Almost every Indian woman has to carry a mammoth sack of psychological trauma over her shoulders, comprising little moments that scar for a lifetime. A child clad in a frilly frock, a teenager in her school-sanctioned uniform, or an adult dressed in her work skirt, neither is immune to the scrutiny of the hemline guardians and the predatory frame of mind that pins rape on the length of a piece of clothing. From “cross your legs and sit like a lady” to “you’re gonna go out in that?” the cycle never ends. 

Remember when Asian Development Bank had to issue an advisory for their female delegates to not display their legs in public because it is “hurtful” to Indian sentiments and a potential trigger for sexual harassment? Or when television actress Gauhar Khan was slapped across the face for being a Muslim woman wearing a short dress? Such incidents might sound ludicrous but shed light on a much larger issue. Is the patriarchy so fragile that it can be crumbled by the revelation of two meagre limbs designated to provide fundamental support to the human body?

The Sun

Legs are not inherently sexual organs, so what is so titiliating about them that makes Indian culture go into a frenzy?

Funnily enough, the entire concept of “leg-covering” is not Indian, to begin with. The earliest representations of Indian women depict them with minimal clothing, often scantily clad.
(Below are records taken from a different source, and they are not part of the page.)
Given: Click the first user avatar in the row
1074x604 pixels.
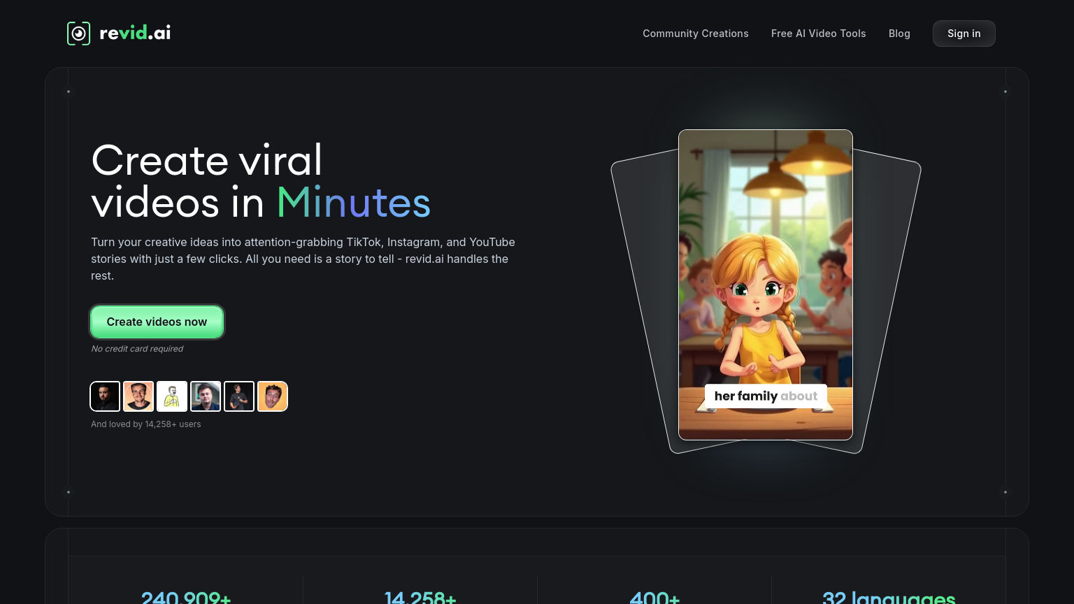Looking at the screenshot, I should pos(105,396).
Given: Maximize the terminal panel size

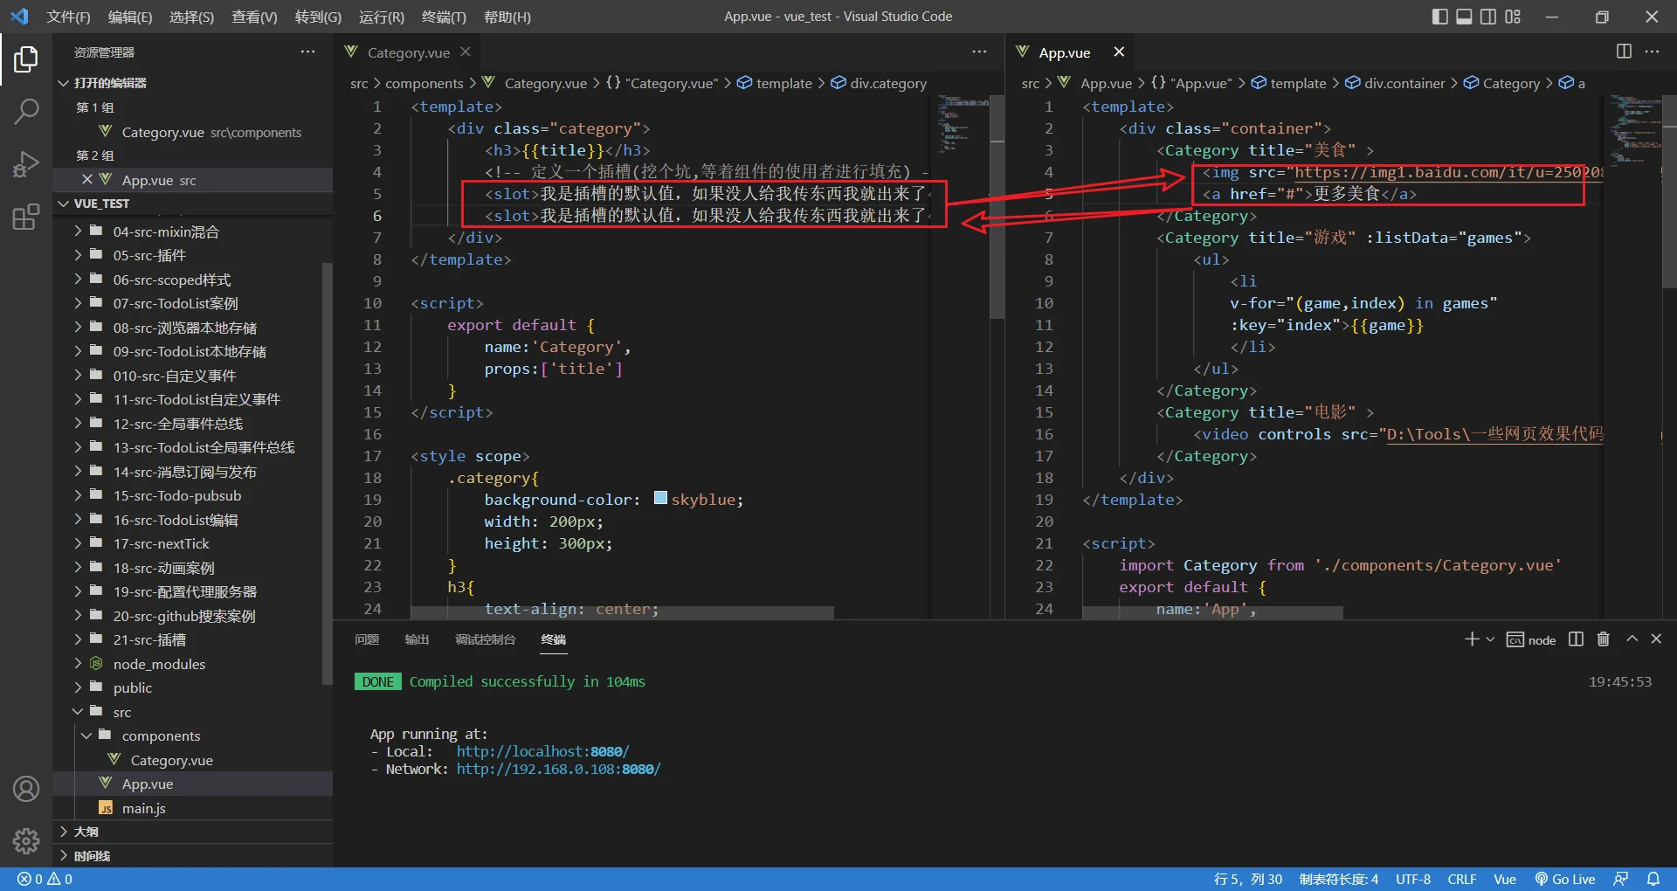Looking at the screenshot, I should [x=1632, y=639].
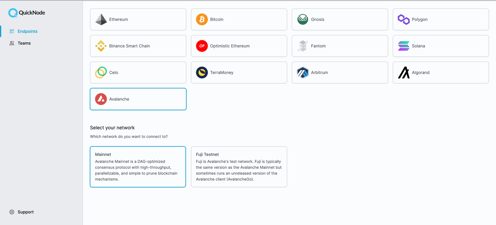The image size is (496, 225).
Task: Click the Teams sidebar icon
Action: (x=11, y=43)
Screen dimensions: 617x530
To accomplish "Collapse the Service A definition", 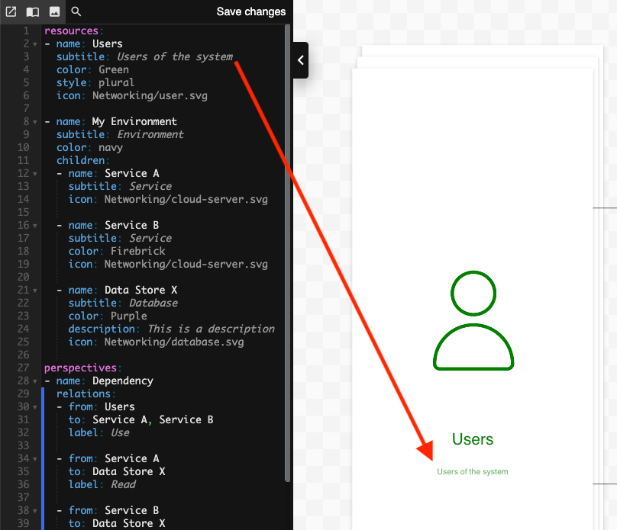I will pyautogui.click(x=34, y=173).
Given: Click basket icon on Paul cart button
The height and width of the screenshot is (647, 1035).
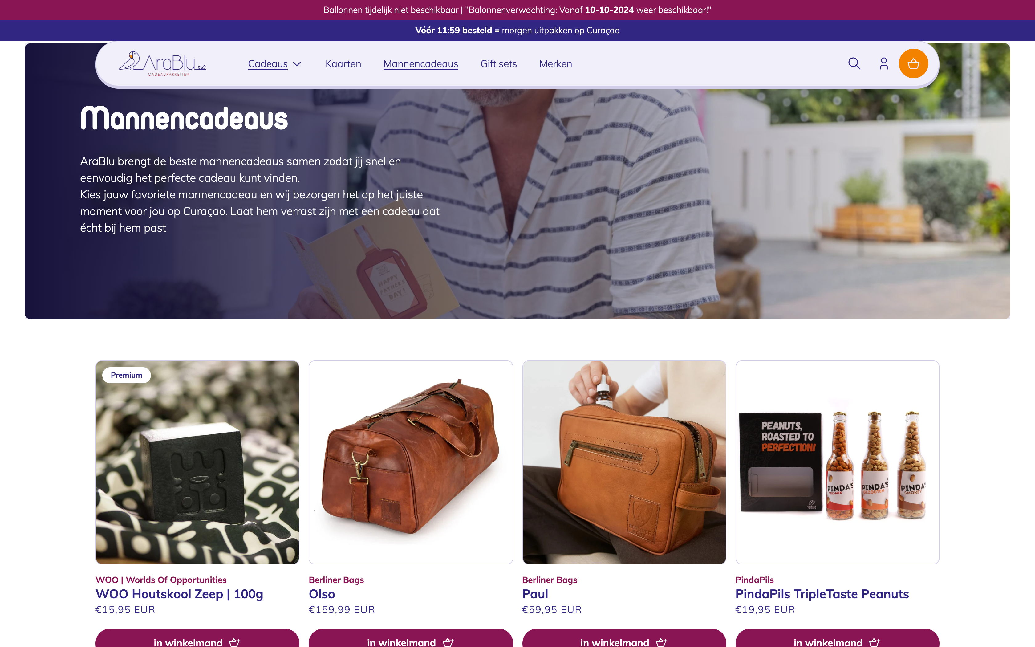Looking at the screenshot, I should point(661,642).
It was not until India came in contact with diverse cultures such as the Greek, Roman, Mughal and British, that fashion began to shift and ideologies of modesty and morality were introduced to the subcontinent.


In fact, during the Victorian era, wearing blouses under saris was still not the norm and most women were bare-breasted. The most radical transposition of culture occurred when the British colonized India and the Indian wardrobe clashed with the European patriarchy which had its own code of conduct for modesty and morality.

In Europe, a woman’s legs weren’t even described as legs, they, and the arms, were referred to as limbs. The freedom of displaying one’s legs was simply out of question for all women, more so for those in the upper classes. Their limbs had to be covered in floor-length clothing, or dresses, whatever they were called depending on their place in the social hierarchy.

-Swati Gautam, The Telegraph

Upper-class Indian women were compelled to endorse the imperialist doctrine of female attire in order to survive in a colonized society and in turn adapt to their ideals of shame, humility, grace and decorum. Those who refused to cover their bodies were shunned and cast out. Thus began the saga of society ratified righteous clothing and a rigid code of ethics enough to consume a woman’s autonomy. 

Over time, the definitions of modesty have continued to be modified based on innumerable factors including geography, anthropology, climate and above all the patriarchy. The entire facade of modesty as a social contract is based on the institutional prescription of a set of rules designed to “safeguard” women from the greedy intentions of lustful men. Or they are enforced because ever since Adam and Eve, women are perceived to be malicious seductresses who want to lure men to their demise, and men need to be protected at all costs. 


Blaming the cover-your-legs epidemic on India as an orthodox, deep conservative society or the preserving the sanctity of Indian tradition is a clever illusion designed to masquerade centuries of the same problem – male entitlement. If men are continually subjected to the turmoil of keeping it in their pants, maybe it’s time they rethink their ways instead of policing female bodies?